● **Passage for review**
Rootless

I don’t live in America.

I live in Korea now. I’ve been out of the US for a while. And there is, pretty clearly, a lot I don’t understand about my country.

This is some of what’s been running through my head the last couple of days. It’s not a balanced analysis or a prediction of the future or a plan of action. I don’t know what America will do next, and I don’t know what Americans should do next. I know I’ve misunderestimated Donald Trump pretty much every step of the way, and I hope I’m misunderestimating him still. I hope he’s a wonderful, beautiful president and in four years I’m totally embarrassed about the fear and dismay I feel now. But I’m not holding my breath.

Are you Jewish?

When I was a teenager, waiting for the bus under the highway at Fourth and Heatherton in San Rafael, California, a dude with a shaved head and a Budweiser tallboy in a paper bag stalked up to me, got right in my face, and barked, “Are you Jewish?”

“Yes,” I said, too startled to think of lying.

“Whadda you play?”

“Guitar?”

“Oh.” He stomped away, leaving me to my confusion. How did he know I played an instrument? How did he know I was Jewish, and why was he asking? There was something clipped, amped up about the way he spoke. I was wary.

A minute later he turned back to me. “Wanna join a punk band?”

“No,” I said. “I’m not very good.”

“You don’t have to be good. It’s punk.”

“Well,” I said, “I’m not really into punk.”

He thought for a moment. “Yeah,” he said, “you prolly don’t wanna join an Aryan punk band anyway.”

I didn’t know the guy, but I knew guys like him. They hung out at a San Rafael club called the Copa, or they drove trucks and hung out in front of the 7-Eleven in Santa Venetia. It wasn’t until years later that it occurred to me that they hung out there, instead of somewhere more pleasant like Denny’s or the pool hall or Caffe Nuvo in San Anselmo, because they had no money, and you can hang out in a parking lot for free.

 

They had crap lives, those guys. They were going nowhere. They had lousy grades and probably got beaten up by the men in their lives. There were probably good reasons for them to be angry. Their resentment had causes. But it wasn’t something I wanted to go explore with them while they were drawing swastikas on their school desks and shooting spit wads at the back of my head. Just because your life is shitty, that doesn’t make it OK to be an asshole.

 

It can happen here

After Trump was elected, I asked my family to make sure they had up-to-date passports for themselves and their children. It’s not that I think the end is nigh, or that America 2016 is Germany 1932. But German Jews in 1932 didn’t think it was going to get that bad either. And if it does get bad enough that my family needs to leave, there’s some chance that the US government might at that point have suspended passport issuance, or just run into endless delays.

Better to be ready.

I grew up Jewish in America, with a sense that I was different. I was taught that the veneer of acceptance was paper thin — that the violence of anti-Semitism could erupt even in what was one of the great safe havens in our history. I sometimes believed that and sometimes didn’t. It irritated me when Rabbi Lipner, the dean of the Hebrew Academy of San Francisco, would rant to us about how our goyische friends weren’t really our friends. But he’d been through the Holocaust, and you had to understand where he was coming from.

● **What to work on**
In the text headed "Rootless," where was the writer waiting for the bus when the man asked, "Are you Jewish?"

● **Supplied information**
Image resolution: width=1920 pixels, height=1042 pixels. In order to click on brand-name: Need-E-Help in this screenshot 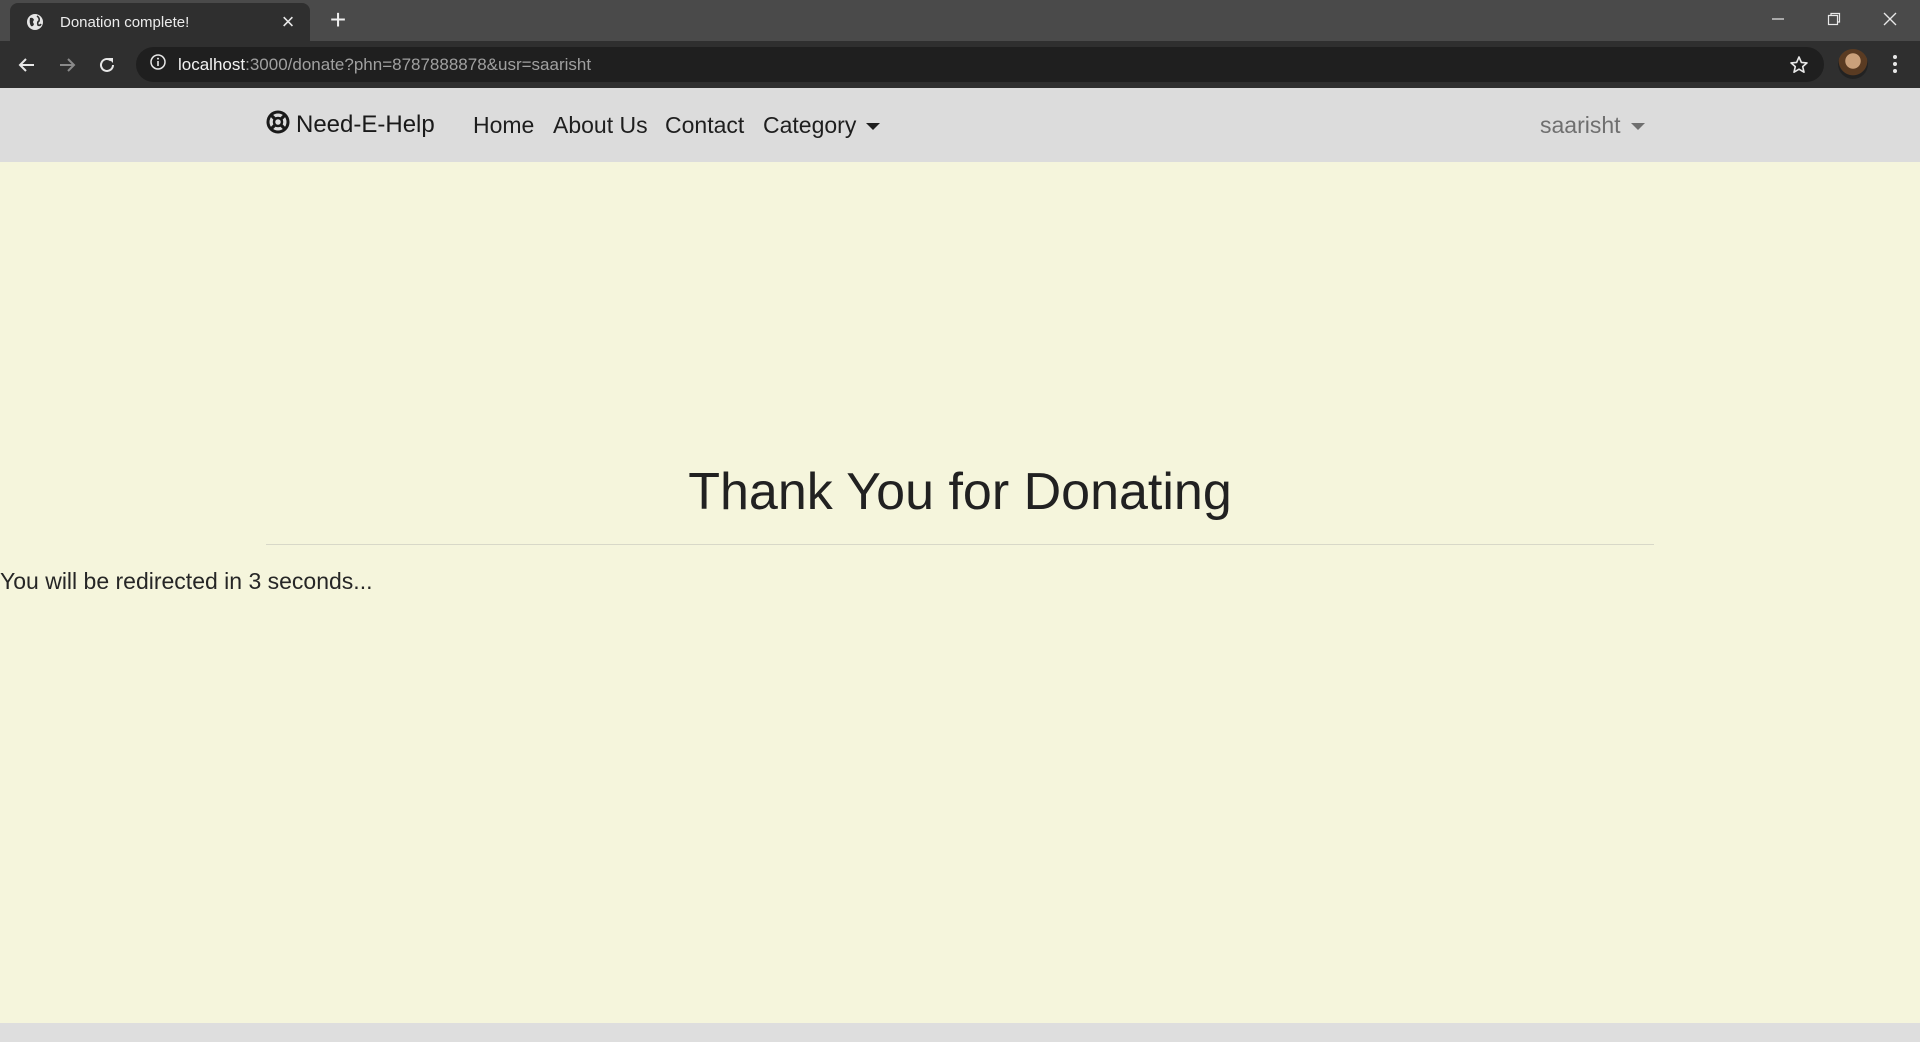, I will do `click(366, 124)`.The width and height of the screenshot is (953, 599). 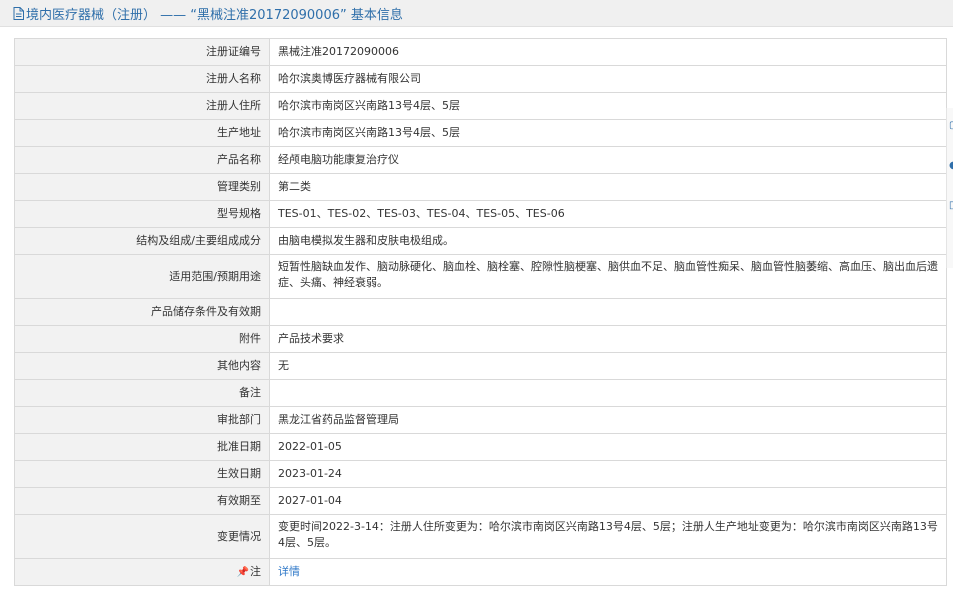 I want to click on details-link: 详情, so click(x=289, y=572).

● **Response for this exercise**
Under the highway at Fourth and Heatherton in San Rafael, California.